4. The system of claim 2, wherein the first processing element accelerates the matrix {A1, B} and wherein the second processing element accelerates the matrix {A2, B}.

5. The system of claim 2, wherein the first processing element transcodes the matrix {A1, B} and wherein the second processing element transcodes the matrix {A2, B}.

6. The system of claim 2, wherein the first processing element transmits the matrix {A1, B} to a destination.

7. The system of claim 6, wherein the destination comprises another network, a storage, or a server.

8. The system of claim 2 wherein the first processing element is configured to receive the matrices {A1, B} and {A2, B} and wherein the first processing element is configured to transmit the matrix {A2, B} to the second processing element.

9. A method, comprising:

transmitting a first operand and a second operand from a requestor, wherein the first operand is partitioned;

transmitting the operands along a shared network;

receiving the operands by a processing load balancer;

multicasting the operands by a private network; and

processing the operands by a plurality of processing elements.

10. The method of claim 9, wherein the first operand comprises matrix A and wherein the matrix A is partitioned into matrix A1 and matrix A2.

11. The method of claim 9, wherein the plurality of processing elements comprises a first processing element and a second processing element and wherein the private network transmits matrix {A1, B} to the first processing element and transmits matrix {A2, B} to the second processing element.

12. The method of claim 11, wherein the first processing element accelerates the matrix {A1, B} and wherein the second processing element accelerates the matrix {A2, B}.

13. The method of claim 11, wherein the first processing element transcodes the matrix {A1, B} and wherein the second processing element transcodes the matrix {A2, B}.
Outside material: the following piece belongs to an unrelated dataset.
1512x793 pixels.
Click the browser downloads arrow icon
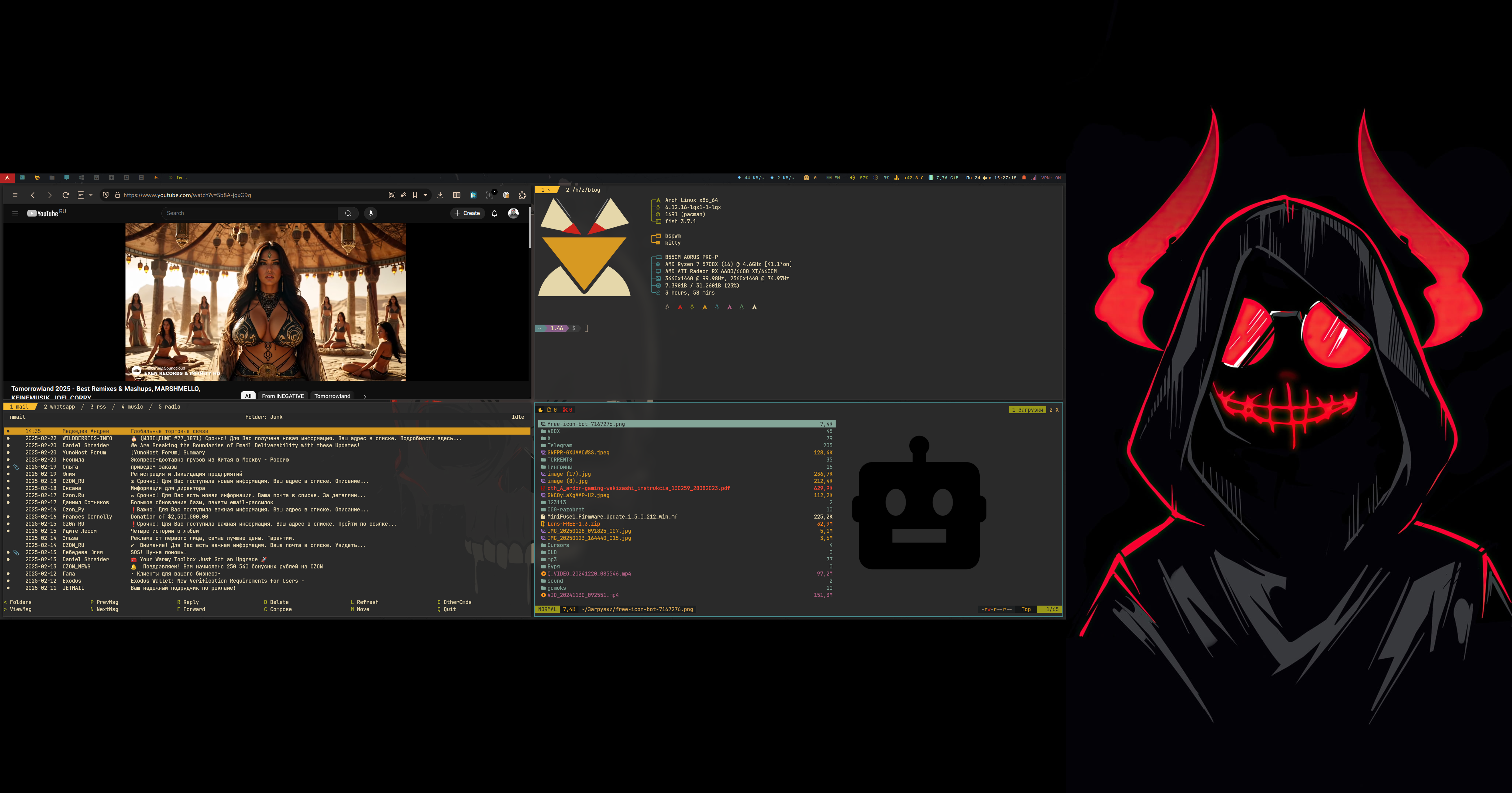(440, 195)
14. The method of claim 11, wherein the first processing element transmits the matrix {A1, B} to a destination.

15. The method of claim 14, wherein the destination comprises another network, a storage, or a server.

16. The method of claim 11 wherein the first processing element is configured to receive the matrices {A1, B} and {A2, B} and wherein the first processing element is configured to transmit the matrix {A2, B} to the second processing element.

17. An article of manufacture comprising:

a non-transitory computer-readable medium having stored thereon instructions operable to permit an apparatus to perform a method comprising:

transmitting a first operand and a second operand from a requestor, wherein the first operand is partitioned;

transmitting the operands along a shared network;

receiving the operands by a processing load balancer;

multicasting the operands by a private network; and

processing the operands by a plurality of processing elements.

18. The article of manufacture of claim 17, wherein the first operand comprises matrix A and wherein the matrix A is partitioned into matrix A1 and matrix A2.

19. The article of manufacture of claim 17, wherein the plurality of processing elements comprises a first processing element and a second processing element and wherein the private network transmits matrix {A1, B} to the first processing element and transmits matrix {A2, B} to the second processing element.

20. The article of manufacture of claim 19, wherein the first processing element accelerates the matrix {A1, B} and wherein the second processing element accelerates the matrix {A2, B}.

21. The article of manufacture of claim 19, wherein the first processing element transcodes the matrix {A1, B} and wherein the second processing element transcodes the matrix {A2, B}.

22. The article of manufacture of claim 19, wherein the first processing element transmits the matrix {A1, B} to a destination.

23. The article of manufacture of claim 22, wherein the destination comprises another network, a storage, or a server.

24. The article of manufacture of claim 19 wherein the first processing element is configured to receive the matrices {A1, B} and {A2, B} and wherein the first processing element is configured to transmit the matrix {A2, B} to the second processing element.